• _DIRECTIVE_:
Retype the part of the material that opens with the line containing "Click the new terminal plus icon in panel" and closes with the line containing "[1108, 743]", including both of those lines.

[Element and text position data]

++++++++

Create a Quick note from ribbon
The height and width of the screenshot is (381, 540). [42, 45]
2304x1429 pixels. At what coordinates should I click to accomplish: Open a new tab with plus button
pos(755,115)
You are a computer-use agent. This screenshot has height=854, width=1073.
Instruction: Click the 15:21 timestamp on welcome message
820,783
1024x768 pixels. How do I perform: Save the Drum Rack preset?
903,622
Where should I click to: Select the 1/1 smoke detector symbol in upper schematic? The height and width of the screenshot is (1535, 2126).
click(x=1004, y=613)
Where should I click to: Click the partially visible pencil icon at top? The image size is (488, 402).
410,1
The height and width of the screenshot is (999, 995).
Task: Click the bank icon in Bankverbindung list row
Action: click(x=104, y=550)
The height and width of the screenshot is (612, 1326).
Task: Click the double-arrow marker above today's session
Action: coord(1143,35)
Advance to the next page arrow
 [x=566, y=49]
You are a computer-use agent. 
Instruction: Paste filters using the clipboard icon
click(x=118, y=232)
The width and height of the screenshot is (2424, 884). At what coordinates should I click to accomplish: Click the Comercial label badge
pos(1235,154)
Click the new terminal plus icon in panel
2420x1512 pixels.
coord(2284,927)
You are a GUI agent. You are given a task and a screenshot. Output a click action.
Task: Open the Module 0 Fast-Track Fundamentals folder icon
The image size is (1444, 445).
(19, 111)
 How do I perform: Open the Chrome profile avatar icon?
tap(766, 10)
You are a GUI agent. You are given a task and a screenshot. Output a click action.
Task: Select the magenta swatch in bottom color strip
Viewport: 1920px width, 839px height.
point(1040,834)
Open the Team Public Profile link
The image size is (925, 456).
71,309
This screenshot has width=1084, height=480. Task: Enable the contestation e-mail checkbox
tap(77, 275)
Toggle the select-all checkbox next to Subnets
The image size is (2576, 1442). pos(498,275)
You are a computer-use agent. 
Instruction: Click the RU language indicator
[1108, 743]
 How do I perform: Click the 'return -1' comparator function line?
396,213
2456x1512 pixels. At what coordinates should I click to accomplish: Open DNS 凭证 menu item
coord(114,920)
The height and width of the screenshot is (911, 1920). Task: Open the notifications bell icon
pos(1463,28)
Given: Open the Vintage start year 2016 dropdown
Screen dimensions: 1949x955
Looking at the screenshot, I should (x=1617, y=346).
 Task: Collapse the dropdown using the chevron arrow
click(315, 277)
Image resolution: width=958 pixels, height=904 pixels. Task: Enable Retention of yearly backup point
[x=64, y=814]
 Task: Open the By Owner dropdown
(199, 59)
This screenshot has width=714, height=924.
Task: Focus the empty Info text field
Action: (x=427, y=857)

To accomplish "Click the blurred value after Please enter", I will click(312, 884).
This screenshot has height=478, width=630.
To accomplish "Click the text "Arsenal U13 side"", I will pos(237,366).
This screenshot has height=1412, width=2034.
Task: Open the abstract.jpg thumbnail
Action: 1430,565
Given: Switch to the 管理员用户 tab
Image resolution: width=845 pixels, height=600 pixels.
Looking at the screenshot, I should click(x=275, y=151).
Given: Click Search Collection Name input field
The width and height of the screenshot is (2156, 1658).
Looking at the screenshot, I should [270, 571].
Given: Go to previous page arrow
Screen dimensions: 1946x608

++++++++

• _COMPLETE OUTPUT_:
Click the new terminal plus icon in panel
2420x1512 pixels.
coord(2284,927)
You are a GUI agent. You are given a task and a screenshot. Output a click action.
Task: Open the Module 0 Fast-Track Fundamentals folder icon
The image size is (1444, 445).
(19, 111)
 How do I perform: Open the Chrome profile avatar icon?
tap(766, 10)
You are a GUI agent. You are given a task and a screenshot. Output a click action.
Task: Select the magenta swatch in bottom color strip
Viewport: 1920px width, 839px height.
point(1040,834)
Open the Team Public Profile link
The image size is (925, 456).
71,309
This screenshot has width=1084, height=480. Task: Enable the contestation e-mail checkbox
tap(77, 275)
Toggle the select-all checkbox next to Subnets
The image size is (2576, 1442). pos(498,275)
You are a computer-use agent. 
Instruction: Click the RU language indicator
[1108, 743]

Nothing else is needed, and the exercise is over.